MANUAL
Please, don't delete, rename or modify the files located within the
CR folder.
Run the CR.exe within the CR directory.
After each start of the program the Default project is created,
accompanied with a query Untitled.
Each thematic project uses a separate textual database, to which an
unlimited number of queries can be addressed. Under each query name you
save query lines, processing mode, language of data processing and results.
The Project's Manager button lets to easily change between
existing projects and corresponding queries, so as to create the new ones,
rename or delete queries.
Choose a directory containing data files to be processed.
By default it is a $DATBASE in the directory of a current project.
You can copy the files you need into this folder or browse the directories
to select any other folder on your hard disk.
The program will process files in .html and .txt formats.
Note: When you need working with a large database of MS Word files,
please use a corresponding script included within the CR folder.

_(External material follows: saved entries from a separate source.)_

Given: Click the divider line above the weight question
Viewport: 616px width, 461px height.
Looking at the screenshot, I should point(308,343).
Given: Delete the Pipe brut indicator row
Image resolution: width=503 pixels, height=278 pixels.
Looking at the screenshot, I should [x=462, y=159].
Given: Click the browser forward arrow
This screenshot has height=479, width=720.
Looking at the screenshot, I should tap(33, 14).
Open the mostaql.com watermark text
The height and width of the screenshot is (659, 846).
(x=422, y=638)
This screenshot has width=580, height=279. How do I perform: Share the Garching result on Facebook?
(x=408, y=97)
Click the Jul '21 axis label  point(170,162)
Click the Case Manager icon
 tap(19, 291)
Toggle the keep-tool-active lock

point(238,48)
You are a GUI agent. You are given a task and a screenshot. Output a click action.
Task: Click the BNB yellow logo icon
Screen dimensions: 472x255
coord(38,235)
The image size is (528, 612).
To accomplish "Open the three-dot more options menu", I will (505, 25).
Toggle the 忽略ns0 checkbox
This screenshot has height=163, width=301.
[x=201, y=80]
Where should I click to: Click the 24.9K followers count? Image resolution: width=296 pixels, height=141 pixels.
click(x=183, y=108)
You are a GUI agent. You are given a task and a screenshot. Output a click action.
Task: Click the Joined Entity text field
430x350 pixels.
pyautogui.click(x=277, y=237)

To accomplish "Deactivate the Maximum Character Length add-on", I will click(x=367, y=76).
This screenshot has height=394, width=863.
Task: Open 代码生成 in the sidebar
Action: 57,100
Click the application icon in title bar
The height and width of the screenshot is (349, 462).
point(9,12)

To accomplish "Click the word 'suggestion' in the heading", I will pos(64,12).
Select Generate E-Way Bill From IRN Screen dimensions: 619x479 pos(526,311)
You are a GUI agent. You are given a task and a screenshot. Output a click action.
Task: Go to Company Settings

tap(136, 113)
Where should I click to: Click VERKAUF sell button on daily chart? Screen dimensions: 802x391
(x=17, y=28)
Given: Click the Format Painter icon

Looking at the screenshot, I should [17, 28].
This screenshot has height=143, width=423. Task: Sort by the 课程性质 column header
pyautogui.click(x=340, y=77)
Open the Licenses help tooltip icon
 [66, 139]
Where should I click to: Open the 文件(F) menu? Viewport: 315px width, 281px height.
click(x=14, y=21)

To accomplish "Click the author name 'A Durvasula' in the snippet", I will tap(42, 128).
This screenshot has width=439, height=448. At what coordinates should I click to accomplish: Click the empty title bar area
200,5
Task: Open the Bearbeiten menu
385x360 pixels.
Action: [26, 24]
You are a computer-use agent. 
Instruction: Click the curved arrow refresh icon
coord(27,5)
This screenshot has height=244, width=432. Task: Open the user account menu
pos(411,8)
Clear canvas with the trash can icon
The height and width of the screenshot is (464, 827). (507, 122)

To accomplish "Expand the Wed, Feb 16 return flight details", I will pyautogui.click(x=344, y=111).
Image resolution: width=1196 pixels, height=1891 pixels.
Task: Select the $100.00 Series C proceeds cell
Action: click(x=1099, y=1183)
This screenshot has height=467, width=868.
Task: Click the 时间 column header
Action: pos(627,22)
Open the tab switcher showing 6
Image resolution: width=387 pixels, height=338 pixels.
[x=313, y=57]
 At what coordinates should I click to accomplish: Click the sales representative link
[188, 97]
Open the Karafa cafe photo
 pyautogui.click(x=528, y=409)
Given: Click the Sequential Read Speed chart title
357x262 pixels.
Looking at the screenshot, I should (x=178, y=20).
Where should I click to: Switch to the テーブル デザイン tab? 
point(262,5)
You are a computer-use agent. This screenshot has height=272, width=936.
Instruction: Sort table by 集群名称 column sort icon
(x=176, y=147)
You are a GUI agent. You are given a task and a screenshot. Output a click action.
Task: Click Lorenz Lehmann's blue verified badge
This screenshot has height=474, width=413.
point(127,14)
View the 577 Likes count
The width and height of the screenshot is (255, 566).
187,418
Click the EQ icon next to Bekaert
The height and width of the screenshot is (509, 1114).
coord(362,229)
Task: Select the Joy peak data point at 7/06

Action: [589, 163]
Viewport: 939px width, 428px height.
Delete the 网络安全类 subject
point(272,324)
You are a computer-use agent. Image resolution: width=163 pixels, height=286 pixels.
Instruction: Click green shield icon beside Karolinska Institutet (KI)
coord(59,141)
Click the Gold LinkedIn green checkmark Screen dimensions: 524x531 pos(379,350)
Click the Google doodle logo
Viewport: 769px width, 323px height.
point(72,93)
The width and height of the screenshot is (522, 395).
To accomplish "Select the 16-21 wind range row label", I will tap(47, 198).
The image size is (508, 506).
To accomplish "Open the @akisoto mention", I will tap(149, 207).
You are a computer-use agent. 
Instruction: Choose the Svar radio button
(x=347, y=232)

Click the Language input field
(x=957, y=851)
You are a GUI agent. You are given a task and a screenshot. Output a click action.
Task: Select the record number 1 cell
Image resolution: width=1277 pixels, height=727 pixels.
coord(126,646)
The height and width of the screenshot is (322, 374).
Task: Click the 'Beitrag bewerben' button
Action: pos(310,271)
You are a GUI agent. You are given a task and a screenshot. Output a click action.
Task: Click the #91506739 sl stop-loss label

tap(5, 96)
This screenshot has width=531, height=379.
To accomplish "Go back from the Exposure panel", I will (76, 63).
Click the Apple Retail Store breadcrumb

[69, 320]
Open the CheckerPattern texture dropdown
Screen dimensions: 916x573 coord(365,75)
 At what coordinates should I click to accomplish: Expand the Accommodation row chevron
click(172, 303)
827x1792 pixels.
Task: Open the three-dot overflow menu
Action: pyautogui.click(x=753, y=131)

This macros
will convert Word documents into the .txt format.
For this, copy the CONVERT.DOT file into the directory of MS Word templates.
Open a new Word file and choose a template Convert. This will run a macros
automatically.
Don't forget to indicate the path to your files correctly, such as,
for example: C:\My Documents\*.txt.
The program will perform a certain database preprocessing, before the
process of analysing texts and compiling of the output material is initiated.
This procedure is aimed at subsequent using of a unified standard for
clear distinction of paragraphs (information units), independently of the
original text formatting.
This doesn't mean any modification of files in your original database
folder.
Such preprocessing will require a considerable amount of time. After the new files are added to the database directory, they are preprocessed selectively. Meanwhile, the user may require to preprocess the whole database repeatedly. For this, choose the option Clear Preprocessed Data under Edit in the pop-up menu. After subsequent clicking the Start button the program will rebuild a preprocessed database.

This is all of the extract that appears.